English: Star jasmine stems

Chinese: 络石藤

Parts used: Dried lianoid stem

TCM category: Herbs that dispel Wind and Dampness

TCM nature: Cool

TCM taste(s): Bitter

Organ affinity: Heart Kidney Liver

Scientific name: Trachelospermum jasminoides

Use of Luo Shi Teng (star jasmine stems) in TCM

Please note that you should never self-prescribe TCM ingredients. A TCM ingredient is almost never eaten on its own but as part of a formula containing several ingredients that act together. Please consult a professional TCM practitioner, they will be best able to guide you.

Preparation: Remove impurities, wash, cut into sections and dry.

Dosage: 6-12g

Main actions according to TCM*: Dispel Wind-Damp and removes obstruction from the Channels. Remove Blood-Heat and reduces swelling.

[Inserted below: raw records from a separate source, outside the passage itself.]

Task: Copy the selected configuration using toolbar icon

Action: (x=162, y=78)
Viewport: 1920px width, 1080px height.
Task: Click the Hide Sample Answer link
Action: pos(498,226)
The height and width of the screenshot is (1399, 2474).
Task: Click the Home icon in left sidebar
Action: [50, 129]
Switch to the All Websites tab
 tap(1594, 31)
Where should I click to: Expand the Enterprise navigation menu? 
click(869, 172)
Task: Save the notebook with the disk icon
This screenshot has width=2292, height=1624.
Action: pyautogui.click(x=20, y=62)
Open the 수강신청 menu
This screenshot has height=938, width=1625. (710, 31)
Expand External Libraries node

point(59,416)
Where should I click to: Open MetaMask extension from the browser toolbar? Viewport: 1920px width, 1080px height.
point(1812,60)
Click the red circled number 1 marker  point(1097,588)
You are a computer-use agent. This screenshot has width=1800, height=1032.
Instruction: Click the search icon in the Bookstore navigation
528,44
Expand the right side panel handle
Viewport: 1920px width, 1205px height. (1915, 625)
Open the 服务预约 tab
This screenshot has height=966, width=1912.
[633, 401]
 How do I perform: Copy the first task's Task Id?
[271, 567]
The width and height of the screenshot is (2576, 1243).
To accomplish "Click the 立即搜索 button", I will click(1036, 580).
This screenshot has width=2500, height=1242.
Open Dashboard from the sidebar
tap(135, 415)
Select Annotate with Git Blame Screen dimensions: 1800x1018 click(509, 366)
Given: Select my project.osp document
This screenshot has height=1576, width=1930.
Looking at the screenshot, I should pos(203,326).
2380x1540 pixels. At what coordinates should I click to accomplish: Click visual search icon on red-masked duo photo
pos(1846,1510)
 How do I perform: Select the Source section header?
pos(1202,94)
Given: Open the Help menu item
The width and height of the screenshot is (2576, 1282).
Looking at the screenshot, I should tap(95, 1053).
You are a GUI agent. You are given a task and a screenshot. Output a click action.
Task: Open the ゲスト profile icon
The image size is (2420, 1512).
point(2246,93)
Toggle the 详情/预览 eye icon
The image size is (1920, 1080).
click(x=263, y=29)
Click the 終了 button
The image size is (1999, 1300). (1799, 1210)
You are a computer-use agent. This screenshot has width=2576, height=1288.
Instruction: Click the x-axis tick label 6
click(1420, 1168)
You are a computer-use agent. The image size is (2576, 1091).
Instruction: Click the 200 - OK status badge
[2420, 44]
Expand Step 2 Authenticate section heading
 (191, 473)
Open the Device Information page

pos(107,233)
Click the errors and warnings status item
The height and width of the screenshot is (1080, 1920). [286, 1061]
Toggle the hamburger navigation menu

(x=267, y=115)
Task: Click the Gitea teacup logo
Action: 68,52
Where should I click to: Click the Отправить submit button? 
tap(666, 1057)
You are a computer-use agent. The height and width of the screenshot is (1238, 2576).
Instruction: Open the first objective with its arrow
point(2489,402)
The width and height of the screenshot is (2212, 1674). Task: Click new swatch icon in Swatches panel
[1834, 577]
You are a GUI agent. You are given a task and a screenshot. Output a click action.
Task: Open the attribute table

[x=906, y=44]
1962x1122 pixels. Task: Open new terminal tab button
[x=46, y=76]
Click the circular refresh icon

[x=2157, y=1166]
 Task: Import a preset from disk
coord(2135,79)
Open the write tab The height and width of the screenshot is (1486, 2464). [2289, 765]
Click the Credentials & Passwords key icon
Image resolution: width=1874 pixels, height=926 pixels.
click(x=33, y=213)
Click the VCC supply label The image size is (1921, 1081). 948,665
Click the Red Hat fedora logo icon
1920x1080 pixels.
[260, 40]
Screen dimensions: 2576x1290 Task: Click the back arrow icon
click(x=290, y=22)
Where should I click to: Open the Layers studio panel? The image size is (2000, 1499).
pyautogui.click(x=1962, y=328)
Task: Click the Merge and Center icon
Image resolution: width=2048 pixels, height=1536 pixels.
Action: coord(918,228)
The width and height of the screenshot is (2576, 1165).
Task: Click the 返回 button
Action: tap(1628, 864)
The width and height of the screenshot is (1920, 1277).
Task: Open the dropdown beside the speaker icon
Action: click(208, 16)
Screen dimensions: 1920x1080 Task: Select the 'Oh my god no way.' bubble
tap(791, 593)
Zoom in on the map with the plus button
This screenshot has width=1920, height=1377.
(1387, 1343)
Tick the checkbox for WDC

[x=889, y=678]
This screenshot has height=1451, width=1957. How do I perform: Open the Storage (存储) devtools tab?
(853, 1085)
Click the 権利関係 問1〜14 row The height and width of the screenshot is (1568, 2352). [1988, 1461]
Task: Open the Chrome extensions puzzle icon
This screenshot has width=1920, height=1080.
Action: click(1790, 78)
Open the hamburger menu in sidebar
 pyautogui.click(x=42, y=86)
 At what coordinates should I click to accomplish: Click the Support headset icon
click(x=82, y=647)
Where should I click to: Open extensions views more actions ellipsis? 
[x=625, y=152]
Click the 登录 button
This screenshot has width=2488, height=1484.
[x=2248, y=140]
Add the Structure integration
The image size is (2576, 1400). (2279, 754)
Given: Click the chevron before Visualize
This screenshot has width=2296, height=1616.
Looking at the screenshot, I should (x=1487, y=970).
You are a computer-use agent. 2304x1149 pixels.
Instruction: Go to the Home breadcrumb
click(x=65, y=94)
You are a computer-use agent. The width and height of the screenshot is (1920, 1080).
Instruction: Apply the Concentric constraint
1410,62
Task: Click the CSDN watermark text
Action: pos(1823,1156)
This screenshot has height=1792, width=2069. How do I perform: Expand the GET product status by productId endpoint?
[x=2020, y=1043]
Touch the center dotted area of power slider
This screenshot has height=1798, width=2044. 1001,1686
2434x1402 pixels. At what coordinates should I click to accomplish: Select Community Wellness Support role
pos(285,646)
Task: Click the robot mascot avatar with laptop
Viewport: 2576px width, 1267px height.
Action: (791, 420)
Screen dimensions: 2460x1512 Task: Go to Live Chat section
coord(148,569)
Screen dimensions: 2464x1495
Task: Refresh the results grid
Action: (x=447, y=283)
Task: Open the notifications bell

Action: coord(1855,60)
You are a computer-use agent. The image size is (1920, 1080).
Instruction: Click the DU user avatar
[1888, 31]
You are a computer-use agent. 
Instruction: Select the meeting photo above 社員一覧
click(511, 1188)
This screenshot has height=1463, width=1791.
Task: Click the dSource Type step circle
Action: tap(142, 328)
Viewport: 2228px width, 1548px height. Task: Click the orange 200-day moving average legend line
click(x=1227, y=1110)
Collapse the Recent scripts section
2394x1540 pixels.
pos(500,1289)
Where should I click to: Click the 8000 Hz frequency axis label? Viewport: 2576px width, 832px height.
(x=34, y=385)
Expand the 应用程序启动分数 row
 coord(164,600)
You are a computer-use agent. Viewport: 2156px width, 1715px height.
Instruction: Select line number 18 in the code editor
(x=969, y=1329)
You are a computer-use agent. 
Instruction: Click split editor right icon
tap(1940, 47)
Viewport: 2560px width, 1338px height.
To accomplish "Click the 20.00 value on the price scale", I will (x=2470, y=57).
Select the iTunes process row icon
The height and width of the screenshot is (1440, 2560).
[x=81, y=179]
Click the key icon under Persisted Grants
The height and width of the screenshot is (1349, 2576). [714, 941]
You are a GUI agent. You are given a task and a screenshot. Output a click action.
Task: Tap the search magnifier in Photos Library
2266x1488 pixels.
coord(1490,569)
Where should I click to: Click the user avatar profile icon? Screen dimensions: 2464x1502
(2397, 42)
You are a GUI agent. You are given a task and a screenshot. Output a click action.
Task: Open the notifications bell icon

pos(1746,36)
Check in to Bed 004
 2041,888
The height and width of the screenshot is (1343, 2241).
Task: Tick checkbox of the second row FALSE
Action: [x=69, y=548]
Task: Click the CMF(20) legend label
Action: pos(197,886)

Primary conditions or symptoms for which Luo Shi Teng may be prescribed by TCM doctors*: Rheumatoid arthritis Knee pain Loin pain Throat inflammation Carbuncles Boils Traumatic injuries

Contraindications*: Contraindicated for those with diarrhea and during pregnancy.

Common TCM formulas in which Luo Shi Teng is used*

E Jiao Ji Zi Huang Tang

Source date: the Qing dynasty

Number of ingredients: 10 herbs

Formula key actions: Nourishes Yin. Nourishes Blood. Calms the Liver. Extinguishes Wind.

Conditions targeted*: EncephalitisMeningitis and others

Luo Shi Teng is an envoy ingredient in E Jiao Ji Zi Huang Tang. This means that it directs the formula towards certain area of the body and/or harmonizes the actions of other ingredients.

In E Jiao Ji Zi Huang Tang, Luo Shi Teng focuses the actions of the other ingredients on the Collaterals and sinews.

Read more about E Jiao Ji Zi Huang Tang

Key TCM concepts behind Luo Shi Teng's properties

In Traditional Chinese Medicine (TCM), Luo Shi Teng belongs to the 'Herbs that dispel Wind and Dampness' category. These herbs typically help treat what's called 'bi pain' (i.e. painful obstruction) in TCM. This roughly corresponds to arthritic and rheumatic conditions with pain, stiffness and numbness of the bones, joints and muscles.

Furthermore Luo Shi Teng is Cool in nature. This means that Luo Shi Teng tends to help people who have too much 'Heat' in their body, although with less effect than a plant that would be Cold in nature. Balance between Yin and Yang is a key health concept in TCM. Those who have too much Heat in their body are said to either have a Yang Excess (because Yang is Hot in nature) or a Yin deficiency (Yin is Cold in Nature). Depending on your condition Luo Shi Teng can help restore a harmonious balance between Yin and Yang.

Luo Shi Teng also tastes Bitter. The so-called 'Five Phases' theory in Chinese Medicine states that the taste of TCM ingredients is a key determinant of their action in the body. Bitter ingredients like Luo Shi Teng tends to have a cleansing action on the body by clearing Heat, drying Dampness and promoting elimination via urination or bowel movements.

The tastes of ingredients in TCM also determine what Organs and Meridians they target. As such Luo Shi Teng is thought to target the Heart, the Kidney and the Liver. In addition to regulating Blood flow, in TCM the Heart is believed to be the store of the 'Mind' which basically refers to someone's vitality. The Kidneys do not only regulate the urinary system but also play a key role in the reproductive system and the growth and aging process of the body. The Liver is often referred as the body's "general" because it is in charge of regulating the movements of Qi and the Body Fluids. It also takes a leading role in balancing our emotions.